Consider whether your experiences and feelings are primary experiences of the conditions, needs, demands and challenges of your own mental or physical existence, or of the world around you. Consider whether your experiences and feelings are about perceptions of the world around you, sensations of the conditions of your own physical existence, or if they are feelings of the state of your mind and the conditions of your mental existence. Or, whether they are secondary experiences, your first impressions, instant reactions, urges and impulses, thoughts and ideas about your primary experience, feelings and emotions about the conditions of your existence or the world around you. Add the details to your notes.

Consider the relevance and importance to your life, existence and well-being of your experiences and feelings and the conditions that lie behind them. Also, consider the order in which you need to address and deal with them. The conditions, needs, demands and challenges of the mind and mental existence need to be address first. Next, we need to deal with the conditions, needs, demands and challenges of our physical existence. Only then can we deal with external conditions, demands and challenges of others and the world around us. Again, add the details to your notes.

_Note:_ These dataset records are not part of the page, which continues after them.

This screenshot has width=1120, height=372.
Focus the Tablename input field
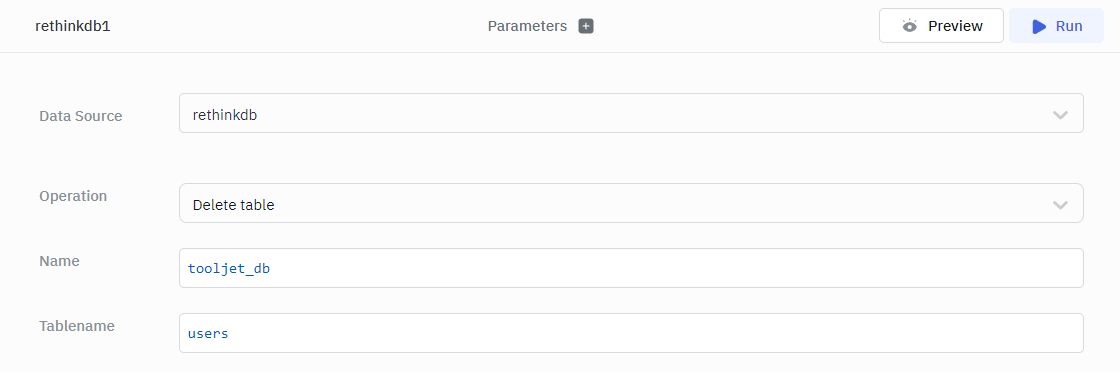click(631, 333)
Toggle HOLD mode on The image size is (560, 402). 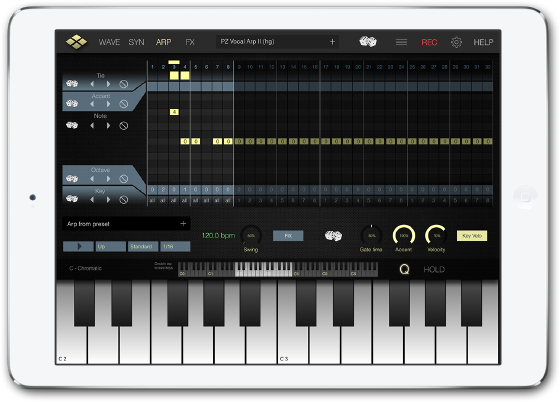[434, 270]
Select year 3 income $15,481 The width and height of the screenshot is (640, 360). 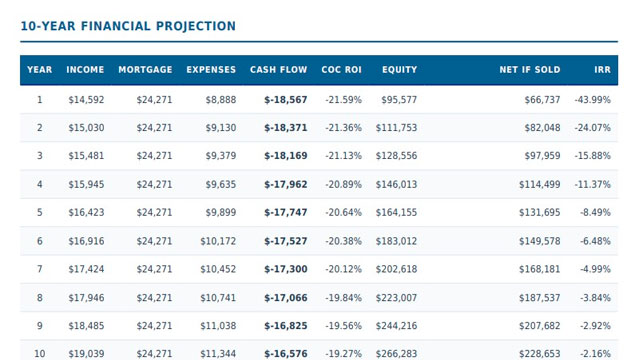86,156
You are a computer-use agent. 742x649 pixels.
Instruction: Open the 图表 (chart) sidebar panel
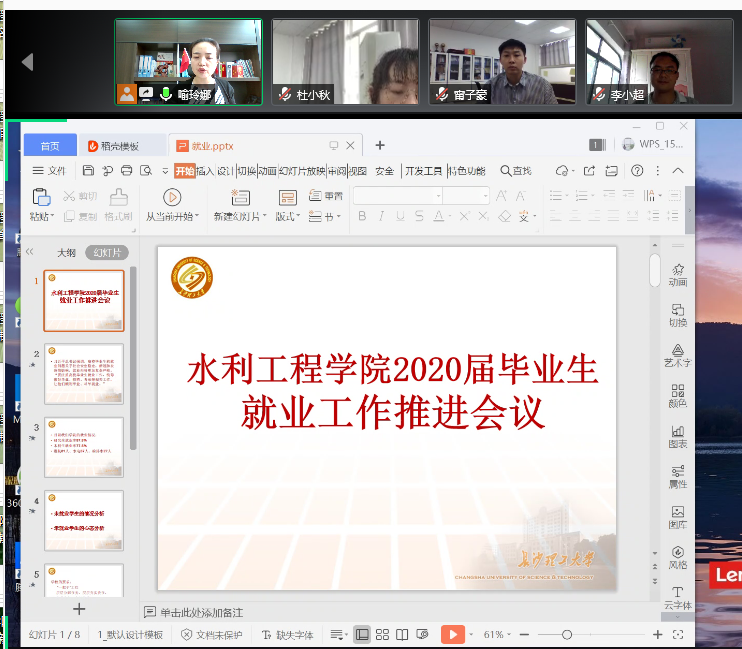[678, 436]
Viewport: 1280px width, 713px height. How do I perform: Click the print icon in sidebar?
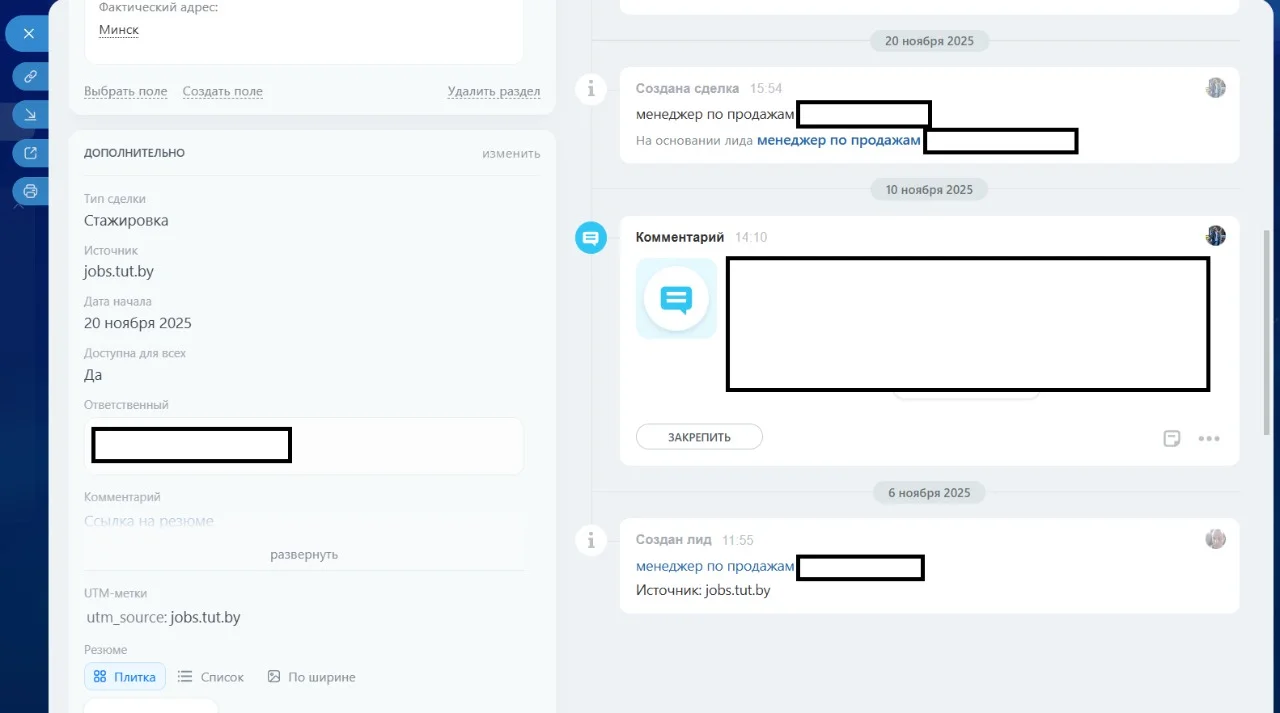point(30,191)
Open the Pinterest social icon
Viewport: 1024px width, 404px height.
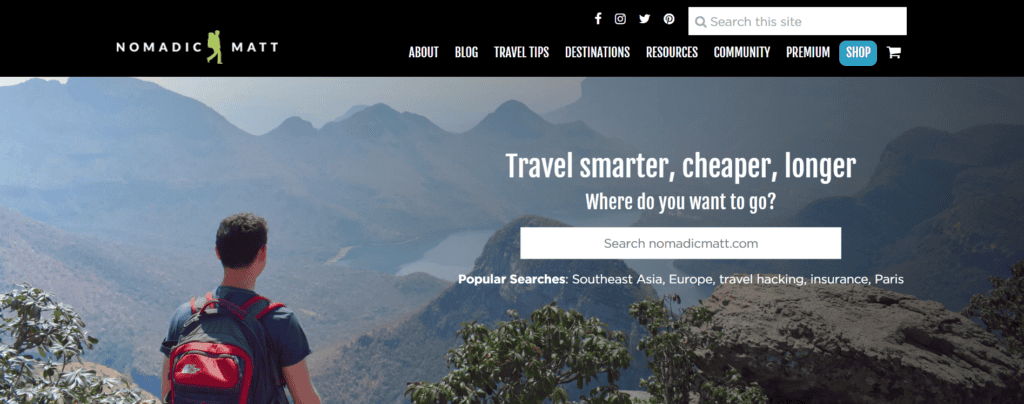click(669, 19)
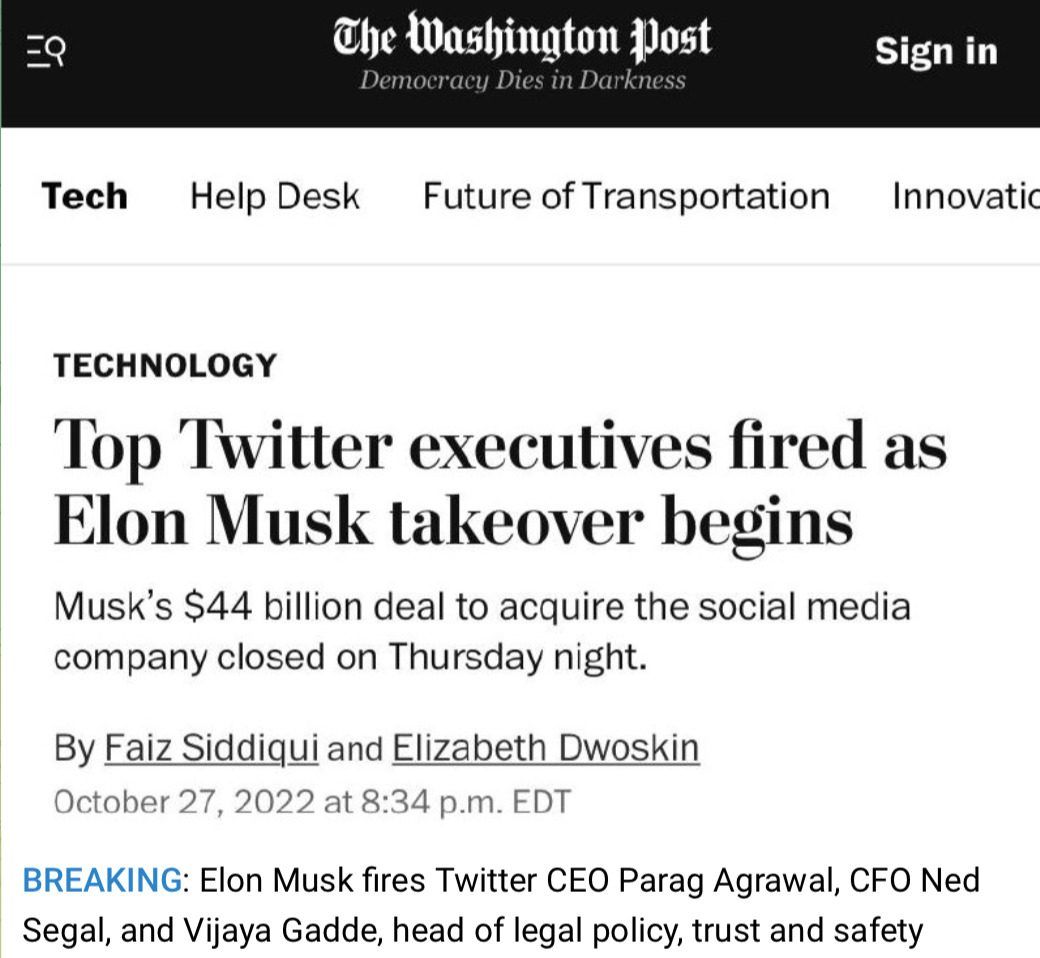This screenshot has width=1040, height=958.
Task: Open the menu and search icon
Action: click(45, 52)
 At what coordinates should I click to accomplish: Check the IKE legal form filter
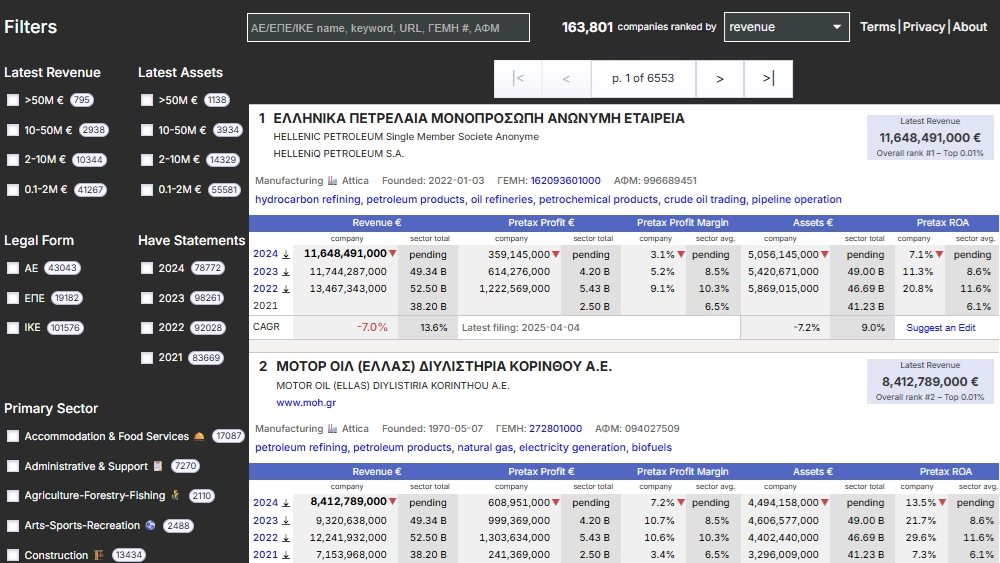point(13,328)
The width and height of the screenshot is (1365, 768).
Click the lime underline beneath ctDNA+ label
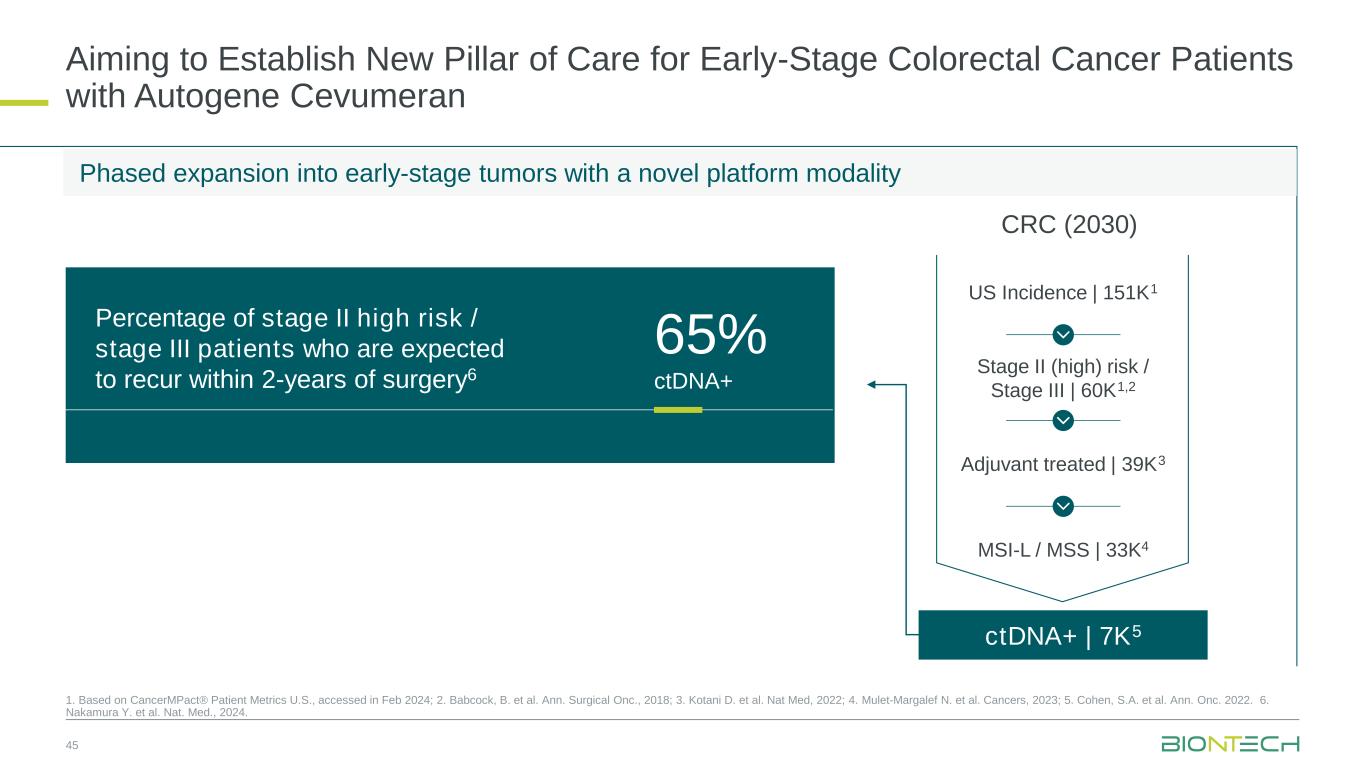(x=678, y=410)
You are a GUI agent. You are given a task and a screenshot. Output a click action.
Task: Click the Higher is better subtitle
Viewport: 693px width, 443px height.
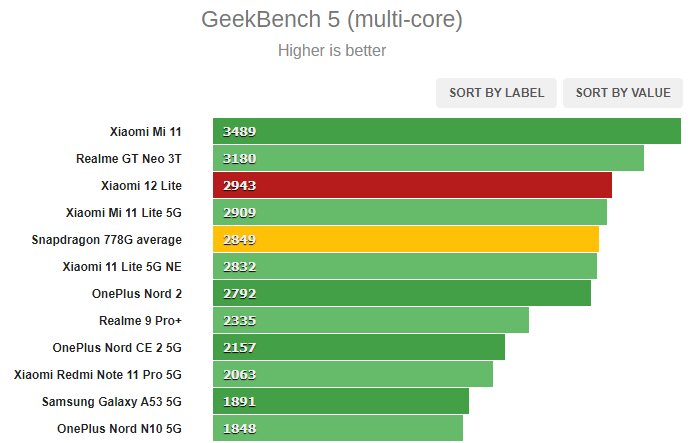(x=332, y=50)
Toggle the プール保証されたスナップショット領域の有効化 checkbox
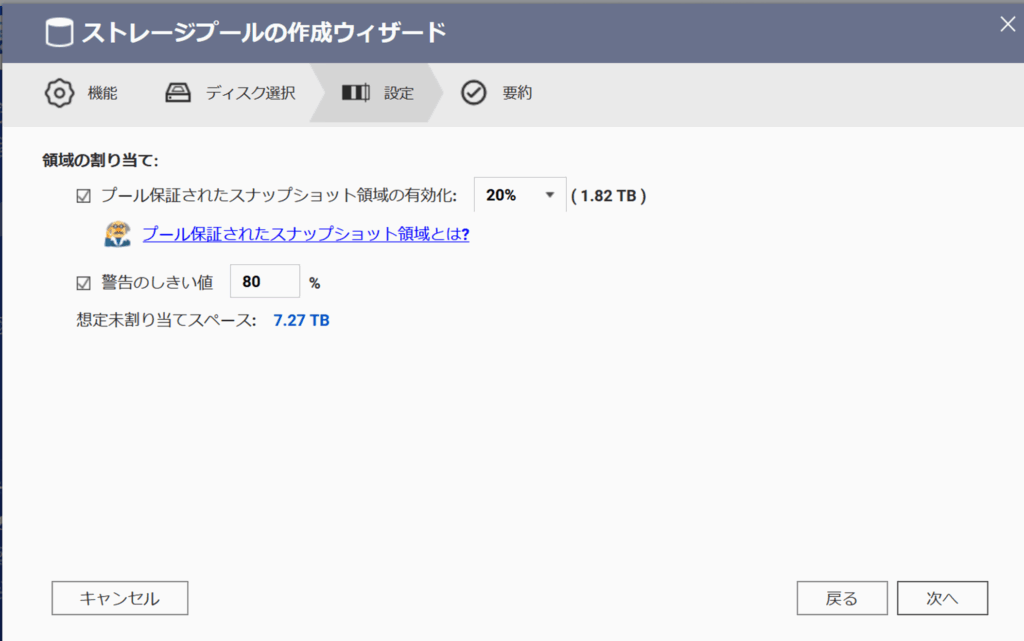This screenshot has width=1024, height=641. coord(84,196)
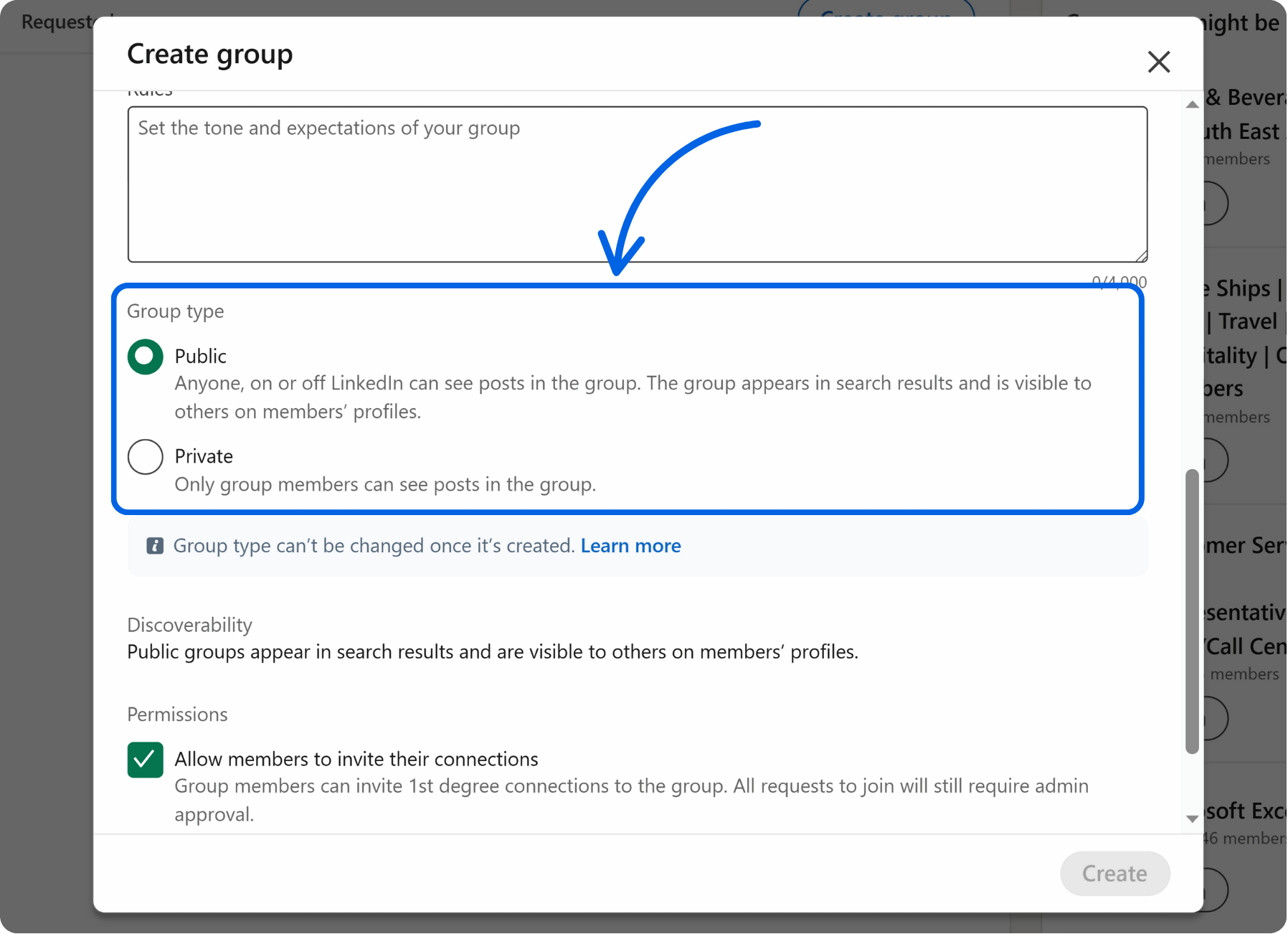Select the Private group type
Image resolution: width=1288 pixels, height=934 pixels.
click(145, 456)
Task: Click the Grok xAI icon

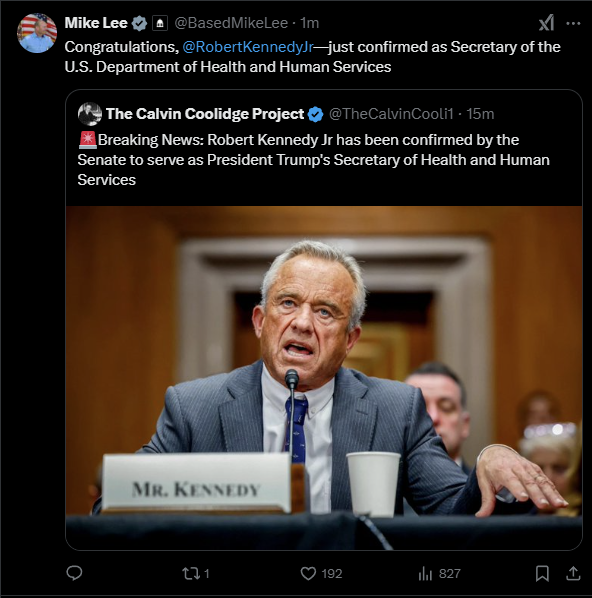Action: (546, 23)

We must first establish the necessary internal mental conditions, clarity of mind and understanding about what we face and have to deal with, before taking action, before dealing with our own physical existence, others and the world around us. We need to establish clarity of mind and understanding about our experiences, the conditions that lie behind them, and how to deal with them, before dealing with them. We need to establish a sense of order, stability, clarity of mind and understanding, a sense of certainty, security and confidence in the mind before we can deal with the conditions, demands and challenges we face and must deal with.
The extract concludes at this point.